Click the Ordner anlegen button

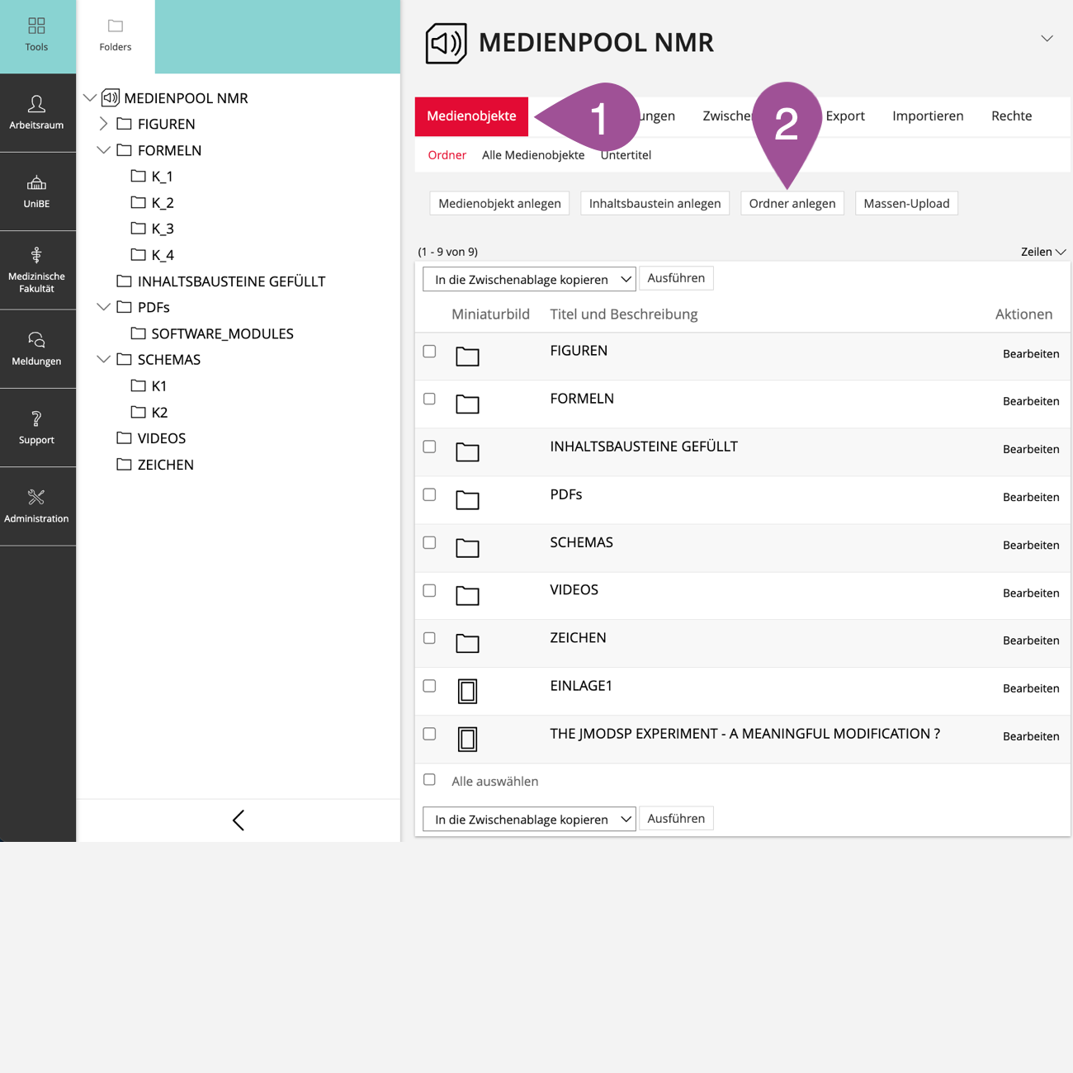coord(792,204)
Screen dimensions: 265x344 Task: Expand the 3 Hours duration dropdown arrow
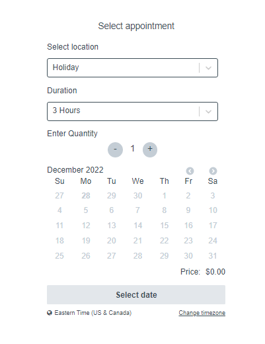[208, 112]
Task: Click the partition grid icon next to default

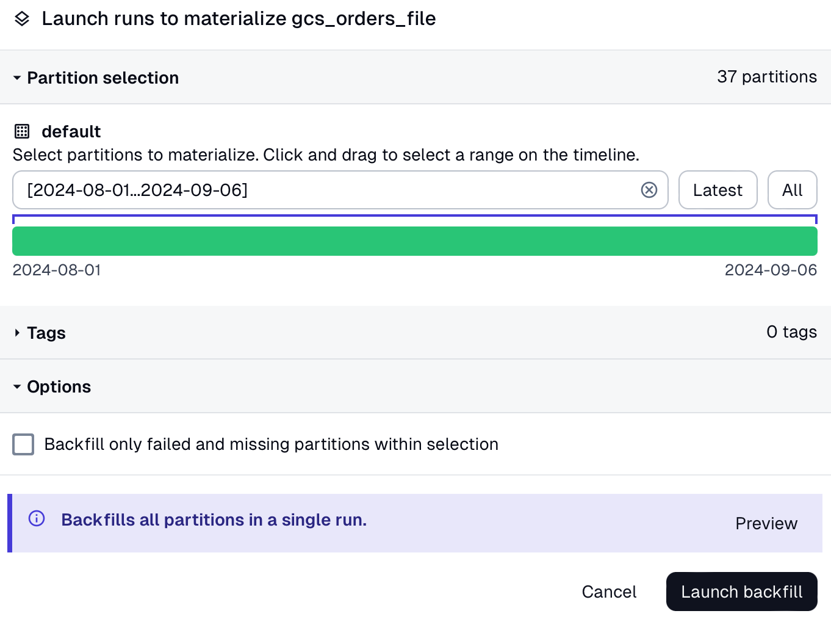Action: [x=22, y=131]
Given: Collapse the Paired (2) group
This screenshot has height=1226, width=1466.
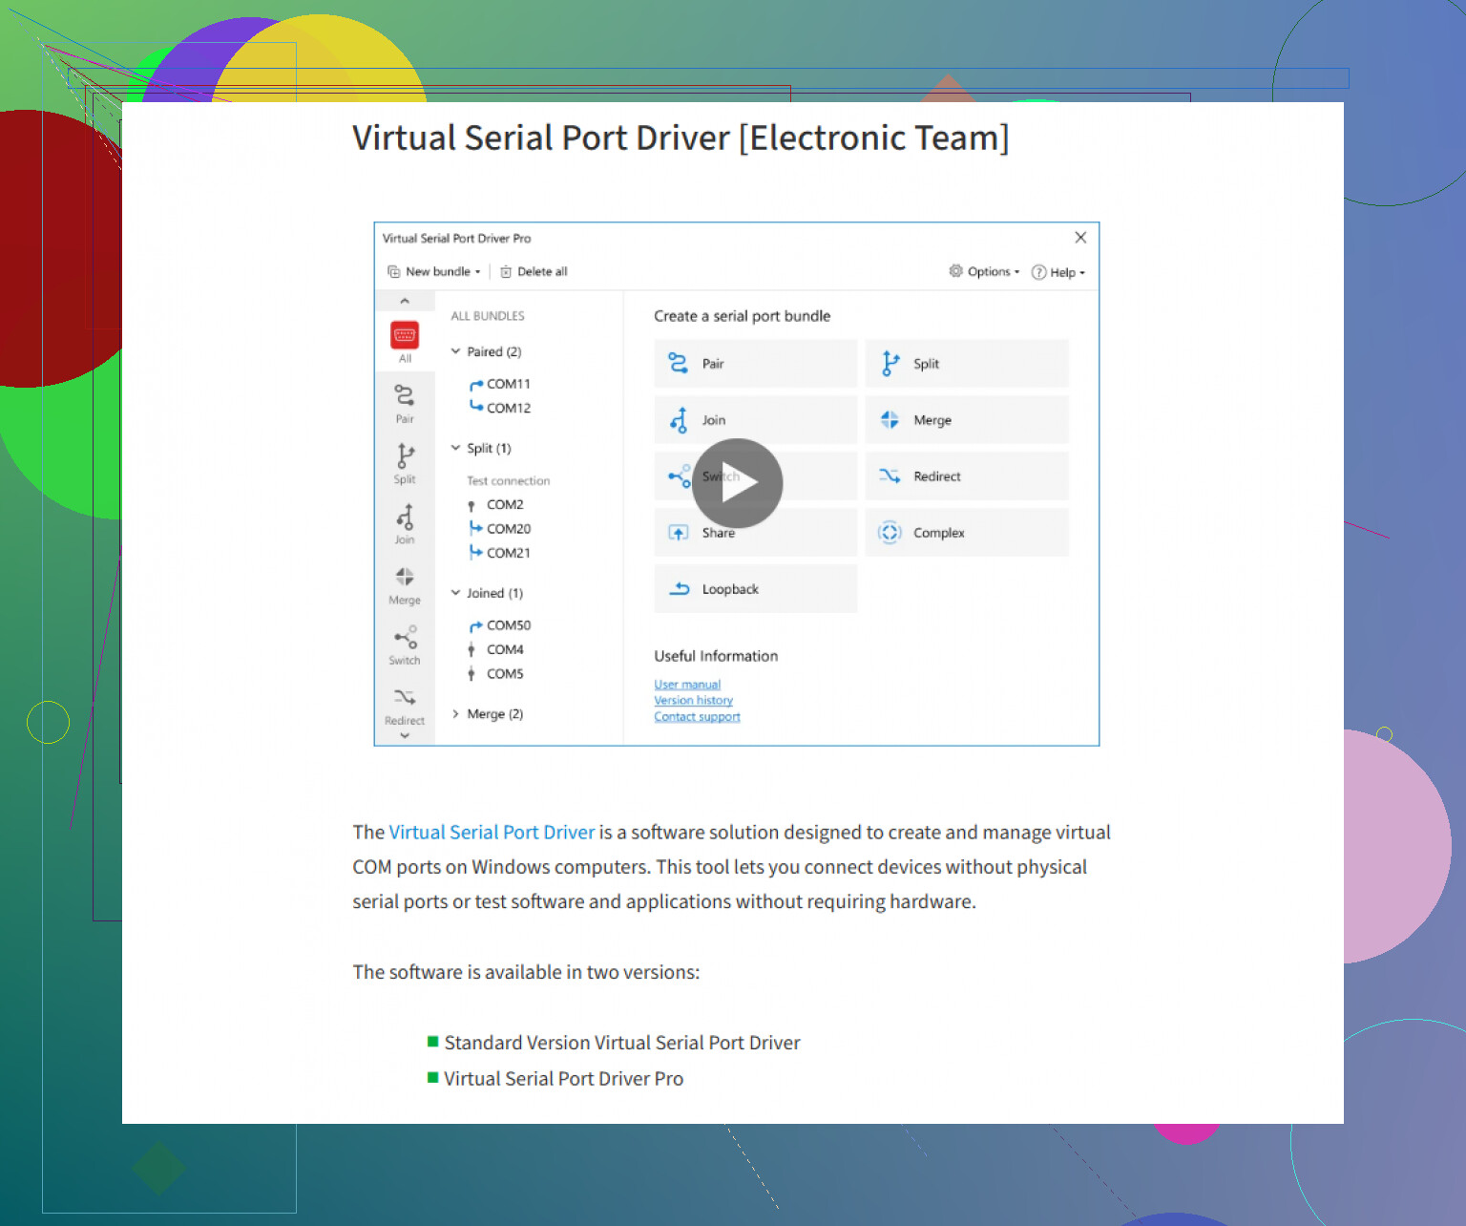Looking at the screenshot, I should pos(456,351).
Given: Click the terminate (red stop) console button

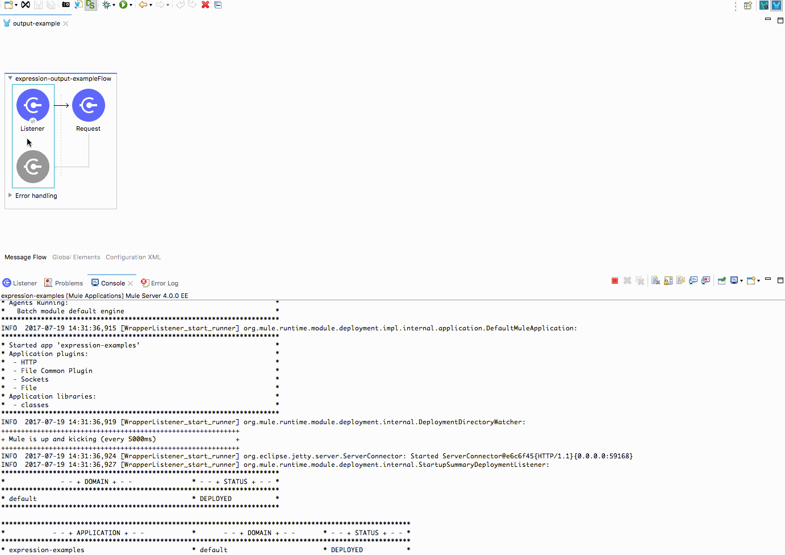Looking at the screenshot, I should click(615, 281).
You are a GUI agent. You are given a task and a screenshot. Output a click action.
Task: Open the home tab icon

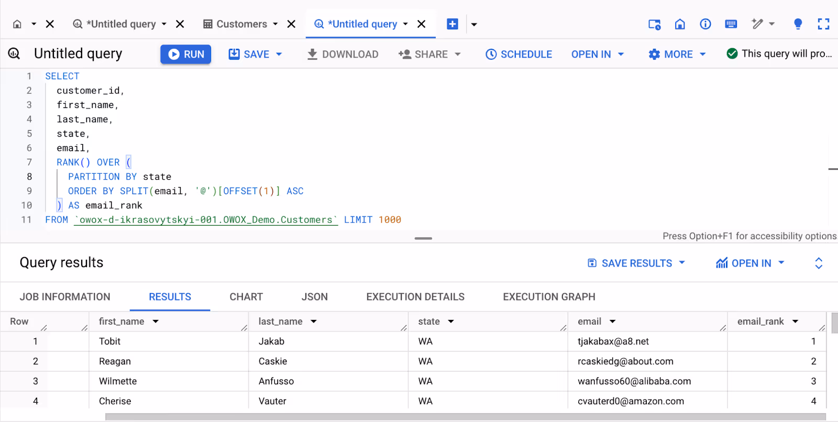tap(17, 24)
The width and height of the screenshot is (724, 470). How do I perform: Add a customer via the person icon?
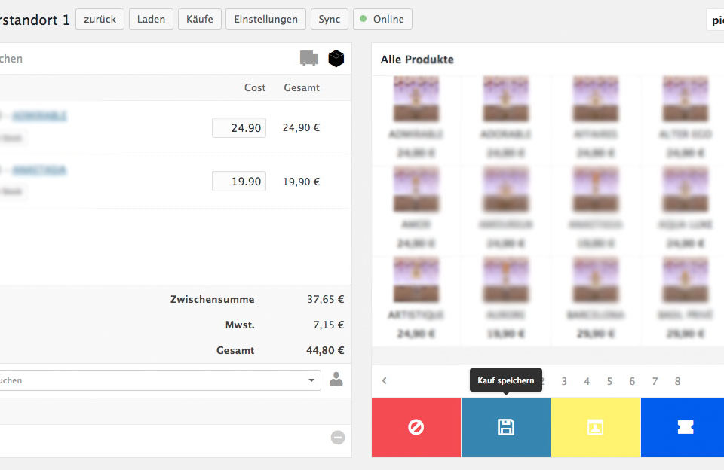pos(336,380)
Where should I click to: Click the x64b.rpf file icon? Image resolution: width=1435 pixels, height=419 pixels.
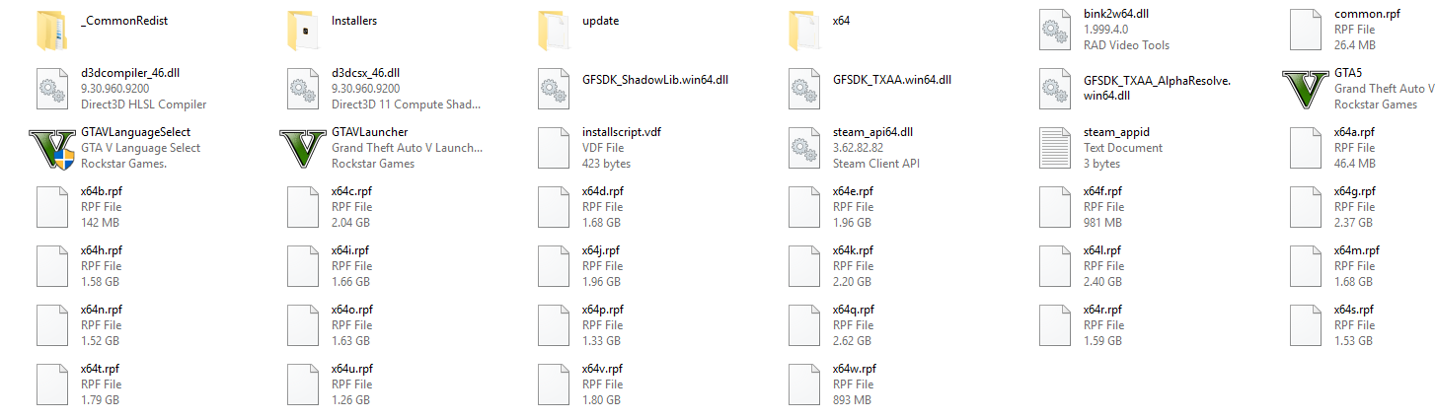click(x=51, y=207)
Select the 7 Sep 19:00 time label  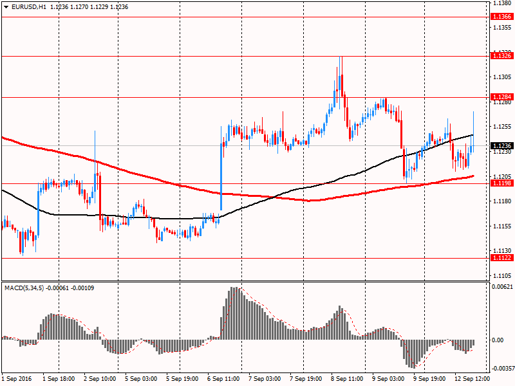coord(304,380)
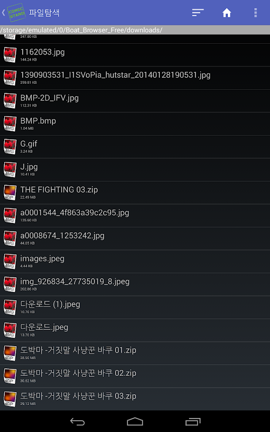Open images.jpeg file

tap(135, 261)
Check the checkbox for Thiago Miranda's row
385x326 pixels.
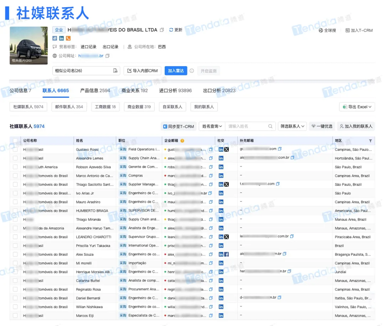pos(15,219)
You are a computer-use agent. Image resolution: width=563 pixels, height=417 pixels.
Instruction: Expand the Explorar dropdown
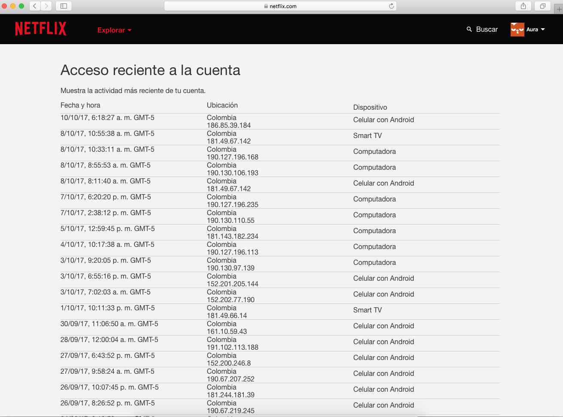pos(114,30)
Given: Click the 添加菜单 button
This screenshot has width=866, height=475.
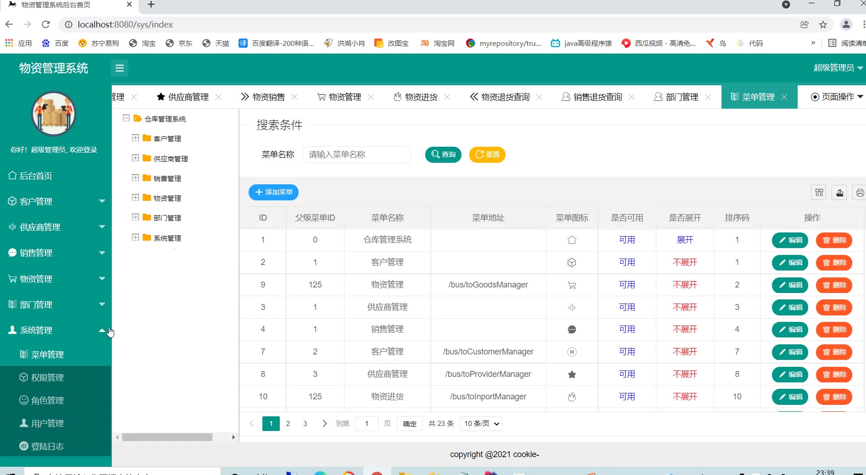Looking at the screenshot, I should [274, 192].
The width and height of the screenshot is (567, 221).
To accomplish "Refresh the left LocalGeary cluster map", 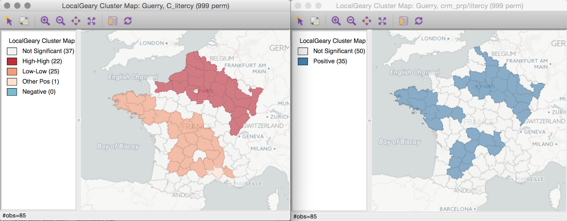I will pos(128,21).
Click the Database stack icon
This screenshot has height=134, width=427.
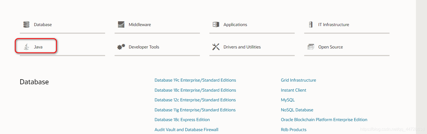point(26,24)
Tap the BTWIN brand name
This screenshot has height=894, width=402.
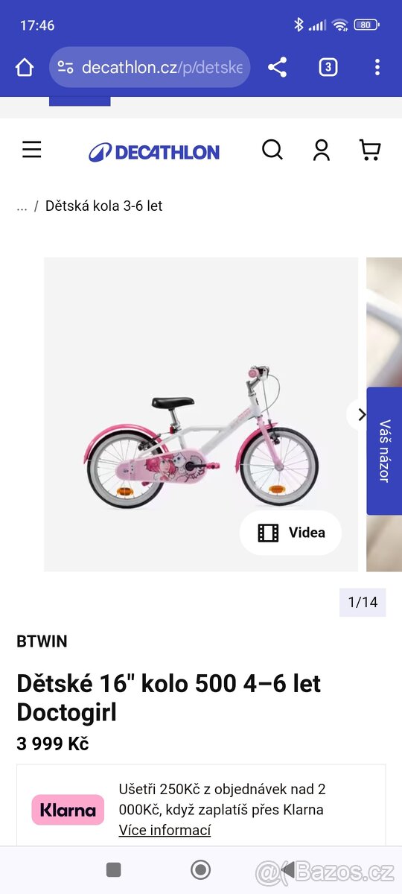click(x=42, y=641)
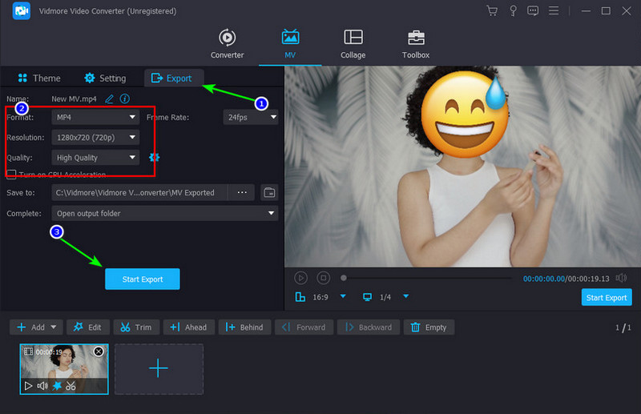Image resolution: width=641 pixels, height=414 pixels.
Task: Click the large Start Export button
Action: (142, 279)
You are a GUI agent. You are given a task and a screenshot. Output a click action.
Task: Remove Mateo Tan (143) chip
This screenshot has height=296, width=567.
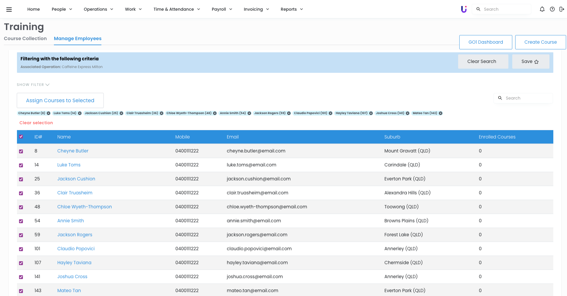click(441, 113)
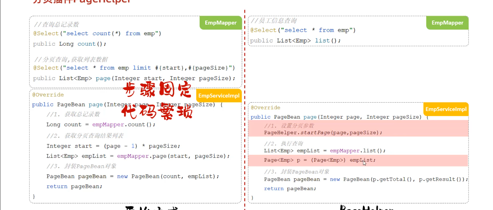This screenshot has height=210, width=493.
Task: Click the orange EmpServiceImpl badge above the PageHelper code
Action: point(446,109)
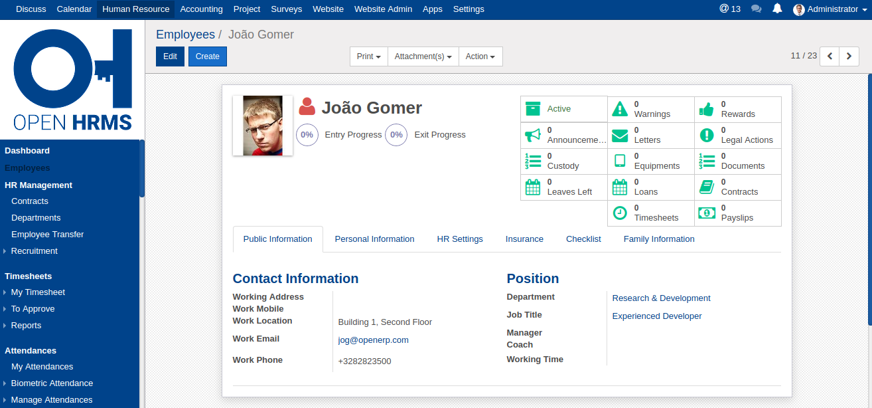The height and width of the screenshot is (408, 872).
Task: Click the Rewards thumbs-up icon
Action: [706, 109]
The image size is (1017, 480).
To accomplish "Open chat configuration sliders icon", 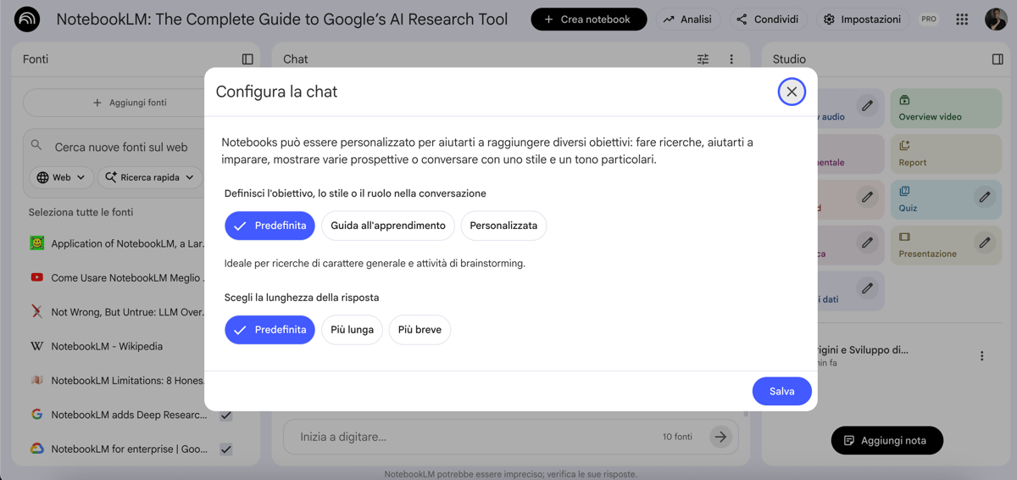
#####
● Assignment
Please copy exactly the lines from the one containing "This screenshot has height=894, width=402." through the end of the records above, leaving out every picture.

● Your solution
This screenshot has height=894, width=402.
click(x=42, y=641)
Image resolution: width=641 pixels, height=414 pixels.
Task: Click the large Start Export button
Action: (142, 279)
You are a GUI agent. You are given a task and a screenshot. Output a click action.
Task: Remove Mateo Tan (143) chip
This screenshot has height=296, width=567.
click(441, 113)
This screenshot has height=210, width=493.
Task: Click the orange EmpServiceImpl badge above the PageHelper code
Action: point(446,109)
The height and width of the screenshot is (408, 872).
Task: Click the Rewards thumbs-up icon
Action: [706, 109]
The image size is (1017, 480).
To accomplish "Open chat configuration sliders icon", 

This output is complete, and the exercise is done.